News on developments around the world are generated by the Pentagon, the State Department, the White House and by think tank “experts”, who deliver the official point of view.
“Under intense financial pressure, most American newspapers, magazines, and broadcast networks have drastically reduced their corps of foreign correspondents,” he says, stressing that a lot of important news about the world now comes from reporters based in Washington.
“In that environment, access and credibility depend on the acceptance of official paradigms,” he adds.
The author cites as an example the coverage of the crisis in Syria.
As a result, much of the American press is reporting the opposite of what is actually happening, the author acknowledges.

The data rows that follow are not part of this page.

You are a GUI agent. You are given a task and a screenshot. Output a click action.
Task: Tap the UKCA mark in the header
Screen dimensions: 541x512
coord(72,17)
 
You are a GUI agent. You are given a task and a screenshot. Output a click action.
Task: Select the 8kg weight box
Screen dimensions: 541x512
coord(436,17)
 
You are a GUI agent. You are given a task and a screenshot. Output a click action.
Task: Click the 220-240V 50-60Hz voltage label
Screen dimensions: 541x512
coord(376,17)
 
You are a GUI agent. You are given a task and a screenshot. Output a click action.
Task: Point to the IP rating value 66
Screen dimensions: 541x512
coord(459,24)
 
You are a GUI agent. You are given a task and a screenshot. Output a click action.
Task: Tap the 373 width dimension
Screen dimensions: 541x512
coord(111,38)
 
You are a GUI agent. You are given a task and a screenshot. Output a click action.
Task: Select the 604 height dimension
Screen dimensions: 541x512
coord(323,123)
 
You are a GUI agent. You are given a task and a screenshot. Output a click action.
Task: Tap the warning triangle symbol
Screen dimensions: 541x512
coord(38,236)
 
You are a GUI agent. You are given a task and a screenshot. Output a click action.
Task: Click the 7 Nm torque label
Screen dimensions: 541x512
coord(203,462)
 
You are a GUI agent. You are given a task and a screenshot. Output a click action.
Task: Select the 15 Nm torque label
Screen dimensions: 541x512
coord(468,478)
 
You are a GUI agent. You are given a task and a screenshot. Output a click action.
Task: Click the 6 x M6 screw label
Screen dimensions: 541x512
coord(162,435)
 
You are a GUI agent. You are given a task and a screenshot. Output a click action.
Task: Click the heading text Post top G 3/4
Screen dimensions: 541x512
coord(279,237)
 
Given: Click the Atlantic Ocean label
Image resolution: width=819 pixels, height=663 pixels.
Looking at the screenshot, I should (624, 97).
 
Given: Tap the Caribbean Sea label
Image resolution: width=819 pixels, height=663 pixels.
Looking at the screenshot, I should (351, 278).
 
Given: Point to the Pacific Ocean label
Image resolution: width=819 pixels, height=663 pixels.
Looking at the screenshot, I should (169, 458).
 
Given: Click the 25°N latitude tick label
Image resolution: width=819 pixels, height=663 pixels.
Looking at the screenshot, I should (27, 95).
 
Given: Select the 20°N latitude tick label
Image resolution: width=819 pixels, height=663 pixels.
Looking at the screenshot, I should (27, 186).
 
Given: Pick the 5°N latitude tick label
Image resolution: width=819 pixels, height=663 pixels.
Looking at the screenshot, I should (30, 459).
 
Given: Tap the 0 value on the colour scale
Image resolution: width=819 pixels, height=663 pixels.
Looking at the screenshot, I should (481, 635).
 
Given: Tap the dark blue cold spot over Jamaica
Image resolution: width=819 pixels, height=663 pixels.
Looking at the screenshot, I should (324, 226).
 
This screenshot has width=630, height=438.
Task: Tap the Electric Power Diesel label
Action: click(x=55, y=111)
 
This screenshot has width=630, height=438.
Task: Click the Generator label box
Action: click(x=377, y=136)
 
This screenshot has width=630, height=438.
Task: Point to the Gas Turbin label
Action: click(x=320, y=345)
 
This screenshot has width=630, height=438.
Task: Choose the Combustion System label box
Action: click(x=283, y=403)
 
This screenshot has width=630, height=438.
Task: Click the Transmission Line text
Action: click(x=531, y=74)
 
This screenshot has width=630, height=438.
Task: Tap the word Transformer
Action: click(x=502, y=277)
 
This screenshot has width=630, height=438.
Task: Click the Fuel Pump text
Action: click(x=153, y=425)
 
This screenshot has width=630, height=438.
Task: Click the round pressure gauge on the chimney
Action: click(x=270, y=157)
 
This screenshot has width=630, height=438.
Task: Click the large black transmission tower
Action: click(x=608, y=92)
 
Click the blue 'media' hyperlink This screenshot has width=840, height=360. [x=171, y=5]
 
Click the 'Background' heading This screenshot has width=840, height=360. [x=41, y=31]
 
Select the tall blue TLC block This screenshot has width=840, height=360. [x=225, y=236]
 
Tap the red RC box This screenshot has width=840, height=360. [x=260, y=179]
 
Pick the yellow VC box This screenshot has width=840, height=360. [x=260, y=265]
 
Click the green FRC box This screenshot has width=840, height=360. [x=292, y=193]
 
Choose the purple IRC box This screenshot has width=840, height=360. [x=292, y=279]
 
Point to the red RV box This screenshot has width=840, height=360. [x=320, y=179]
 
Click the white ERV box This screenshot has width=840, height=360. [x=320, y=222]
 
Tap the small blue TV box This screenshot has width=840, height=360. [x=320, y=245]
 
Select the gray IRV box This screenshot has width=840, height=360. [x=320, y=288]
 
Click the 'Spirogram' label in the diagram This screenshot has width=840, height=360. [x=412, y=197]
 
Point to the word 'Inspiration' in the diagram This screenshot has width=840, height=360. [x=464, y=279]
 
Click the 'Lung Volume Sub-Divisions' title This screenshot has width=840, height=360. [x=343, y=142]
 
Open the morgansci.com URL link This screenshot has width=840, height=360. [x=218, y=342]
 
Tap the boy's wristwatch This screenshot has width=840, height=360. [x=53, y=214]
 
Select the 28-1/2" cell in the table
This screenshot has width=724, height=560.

“Americans are being told that the virtuous course in Syria is to fight the Assad regime and its Russian and Iranian partners. We are supposed to hope that a righteous coalition of Americans, Turks, Saudis, Kurds, and the 'moderate opposition' will win,” Stephen Kinzer continues.
“This is convoluted nonsense, but Americans cannot be blamed for believing it. We have almost no real information about the combatants, their goals, or their tactics. Much blame for this lies with our media,” he further states.
Everything Russia and Iran do in Syria is described as negative and destabilizing, simply because it is they who are doing it — and because that is the official line in Washington, Kinzer says.
However, Kinzer warns that the ignorance of ordinary Americans is even more dangerous, because they “act on it”.
“The United States has the power to decree the death of nations,” he says. “And it can do so with popular support because many Americans — and many journalists — are content with the official story.”